A Polícia Federal deflagrou, nesta sexta-feira (29), a Operação Cartão Família, com o objetivo de desarticular um grupo suspeito de fraudar a emissão de cartões de crédito da Caixa Econômica Federal no Ceará. De acordo com a investigação, as ações criminosas ocorreram entre janeiro e abril de 2024 e resultaram em um prejuízo superior a R$ 637 mil para a instituição financeira.

O esquema foi descoberto a partir de um alerta emitido pela Centralizadora de Segurança em Cartão de Crédito (CECAC) da Caixa, que identificou movimentações suspeitas em contratações. As apurações revelaram que houve ao menos 86 solicitações fraudulentas que permitiram a emissão de 336 cartões de crédito. Para concretizar a fraude, o grupo falsificava documentos, utilizava dados de terceiros e alterava cadastros de clientes para garantir que os cartões fossem enviados a endereços previamente escolhidos.

Uma vez em posse dos cartões, os suspeitos realizavam desbloqueios por meio de telefones vinculados a contas bancárias e chaves PIX, e logo em seguida os utilizavam em compras em estabelecimentos suspeitos, localizados em diferentes municípios cearenses.

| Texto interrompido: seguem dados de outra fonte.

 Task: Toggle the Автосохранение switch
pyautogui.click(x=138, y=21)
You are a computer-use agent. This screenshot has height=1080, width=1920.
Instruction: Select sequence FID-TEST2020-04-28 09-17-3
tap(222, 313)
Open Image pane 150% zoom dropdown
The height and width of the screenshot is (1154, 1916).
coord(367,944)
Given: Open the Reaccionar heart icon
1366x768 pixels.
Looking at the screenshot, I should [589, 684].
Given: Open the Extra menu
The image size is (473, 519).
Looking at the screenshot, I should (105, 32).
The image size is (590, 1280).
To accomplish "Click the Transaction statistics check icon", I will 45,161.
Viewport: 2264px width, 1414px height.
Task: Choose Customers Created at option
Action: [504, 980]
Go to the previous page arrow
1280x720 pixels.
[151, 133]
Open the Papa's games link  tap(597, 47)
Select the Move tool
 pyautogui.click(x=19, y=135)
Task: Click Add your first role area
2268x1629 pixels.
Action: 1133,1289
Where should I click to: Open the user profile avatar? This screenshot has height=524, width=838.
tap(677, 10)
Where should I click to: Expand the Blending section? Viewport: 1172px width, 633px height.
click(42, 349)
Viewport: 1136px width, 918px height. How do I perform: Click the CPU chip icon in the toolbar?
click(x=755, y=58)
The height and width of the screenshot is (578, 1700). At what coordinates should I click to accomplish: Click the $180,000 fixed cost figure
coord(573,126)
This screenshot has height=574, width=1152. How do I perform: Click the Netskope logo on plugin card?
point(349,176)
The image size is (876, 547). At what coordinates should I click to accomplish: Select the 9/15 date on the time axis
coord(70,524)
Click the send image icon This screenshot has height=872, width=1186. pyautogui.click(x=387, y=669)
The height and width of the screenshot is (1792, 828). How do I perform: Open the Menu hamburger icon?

A Polícia Federal aponta que a organização pode ter como núcleo integrantes de uma mesma família, o que reforça a hipótese de uma atuação em conjunto e de forma estruturada.

Durante o cumprimento dos mandados de busca e apreensão, foram recolhidos celulares, chips de telefonia, cartões de crédito irregulares, cheques e documentos pertencentes a terceiros, além de outros materiais que servirão para aprofundar a investigação. Esses elementos reforçam a suspeita de que os investigados usavam informações pessoais de vítimas para viabilizar os pedidos ilegais.

Os envolvidos poderão responder por crimes como estelionato contra instituição financeira, associação criminosa, falsidade ideológica, uso de documento falso e lavagem de dinheiro. Somadas, as penas previstas podem ultrapassar 30 anos de prisão. A Polícia Federal continuará analisando o material apreendido para identificar outros possíveis integrantes do esquema e esclarecer a dimensão completa da fraude.